--- START ---
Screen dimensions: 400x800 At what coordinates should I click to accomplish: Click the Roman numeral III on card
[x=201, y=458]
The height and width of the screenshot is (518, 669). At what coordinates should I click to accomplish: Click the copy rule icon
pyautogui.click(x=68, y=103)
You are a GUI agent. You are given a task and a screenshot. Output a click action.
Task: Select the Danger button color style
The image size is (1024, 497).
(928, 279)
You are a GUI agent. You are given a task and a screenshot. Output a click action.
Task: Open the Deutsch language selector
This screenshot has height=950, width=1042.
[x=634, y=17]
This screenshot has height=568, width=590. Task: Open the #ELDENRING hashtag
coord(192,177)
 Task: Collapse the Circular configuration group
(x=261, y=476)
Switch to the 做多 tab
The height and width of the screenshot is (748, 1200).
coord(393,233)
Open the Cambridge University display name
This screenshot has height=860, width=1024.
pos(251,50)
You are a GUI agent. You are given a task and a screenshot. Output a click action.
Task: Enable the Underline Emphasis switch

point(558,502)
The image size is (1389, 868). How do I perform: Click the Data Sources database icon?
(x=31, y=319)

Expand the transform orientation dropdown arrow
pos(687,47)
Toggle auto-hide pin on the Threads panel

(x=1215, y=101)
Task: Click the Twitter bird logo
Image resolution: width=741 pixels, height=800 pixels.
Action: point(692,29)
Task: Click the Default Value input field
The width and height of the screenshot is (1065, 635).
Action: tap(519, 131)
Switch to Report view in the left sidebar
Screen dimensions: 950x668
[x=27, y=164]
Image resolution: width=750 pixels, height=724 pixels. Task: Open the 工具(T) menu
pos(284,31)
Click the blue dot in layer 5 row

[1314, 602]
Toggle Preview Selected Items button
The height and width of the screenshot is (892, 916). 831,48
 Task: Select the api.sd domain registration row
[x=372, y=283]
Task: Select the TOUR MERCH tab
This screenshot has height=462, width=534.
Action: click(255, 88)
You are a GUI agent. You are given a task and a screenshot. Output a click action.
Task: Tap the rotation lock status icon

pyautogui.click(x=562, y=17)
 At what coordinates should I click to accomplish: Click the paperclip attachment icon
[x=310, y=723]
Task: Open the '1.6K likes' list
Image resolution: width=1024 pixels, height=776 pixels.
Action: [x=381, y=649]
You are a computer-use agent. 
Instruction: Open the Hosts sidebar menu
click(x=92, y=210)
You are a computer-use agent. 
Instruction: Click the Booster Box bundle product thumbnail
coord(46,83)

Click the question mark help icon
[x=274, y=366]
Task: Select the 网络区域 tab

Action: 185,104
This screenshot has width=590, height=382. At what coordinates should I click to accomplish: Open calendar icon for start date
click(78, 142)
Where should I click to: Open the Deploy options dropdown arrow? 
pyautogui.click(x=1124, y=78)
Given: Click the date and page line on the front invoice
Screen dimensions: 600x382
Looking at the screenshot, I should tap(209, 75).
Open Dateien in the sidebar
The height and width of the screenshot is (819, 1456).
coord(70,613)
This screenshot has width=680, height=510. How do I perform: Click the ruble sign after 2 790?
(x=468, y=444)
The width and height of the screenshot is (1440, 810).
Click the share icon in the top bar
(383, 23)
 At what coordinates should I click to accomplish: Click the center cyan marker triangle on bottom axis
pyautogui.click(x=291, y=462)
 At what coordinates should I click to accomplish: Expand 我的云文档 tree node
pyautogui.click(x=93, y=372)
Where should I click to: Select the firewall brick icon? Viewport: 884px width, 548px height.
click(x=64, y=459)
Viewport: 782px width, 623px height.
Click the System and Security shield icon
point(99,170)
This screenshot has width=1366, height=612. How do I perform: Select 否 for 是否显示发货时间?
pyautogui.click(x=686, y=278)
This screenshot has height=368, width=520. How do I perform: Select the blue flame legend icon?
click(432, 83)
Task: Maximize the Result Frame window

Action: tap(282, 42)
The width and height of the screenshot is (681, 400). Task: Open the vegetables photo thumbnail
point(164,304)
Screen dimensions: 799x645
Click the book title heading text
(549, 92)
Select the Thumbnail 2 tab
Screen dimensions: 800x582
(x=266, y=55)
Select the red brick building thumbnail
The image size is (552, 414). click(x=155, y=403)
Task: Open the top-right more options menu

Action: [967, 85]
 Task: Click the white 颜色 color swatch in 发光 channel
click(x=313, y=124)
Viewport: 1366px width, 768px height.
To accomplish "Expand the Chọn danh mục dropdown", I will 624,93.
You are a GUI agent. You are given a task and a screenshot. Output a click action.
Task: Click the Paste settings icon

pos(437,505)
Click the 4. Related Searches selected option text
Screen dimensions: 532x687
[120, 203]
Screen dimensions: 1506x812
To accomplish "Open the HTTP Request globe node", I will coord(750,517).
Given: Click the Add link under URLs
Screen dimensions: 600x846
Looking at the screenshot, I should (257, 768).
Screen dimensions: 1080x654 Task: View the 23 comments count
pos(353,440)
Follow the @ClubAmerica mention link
--- END ---
» What you are asked to do
For every line of the records that has the word "will" in it, make a copy.

» Result of this exercise
To accomplish "Expand the Chọn danh mục dropdown", I will 624,93.
To accomplish "Open the HTTP Request globe node", I will coord(750,517).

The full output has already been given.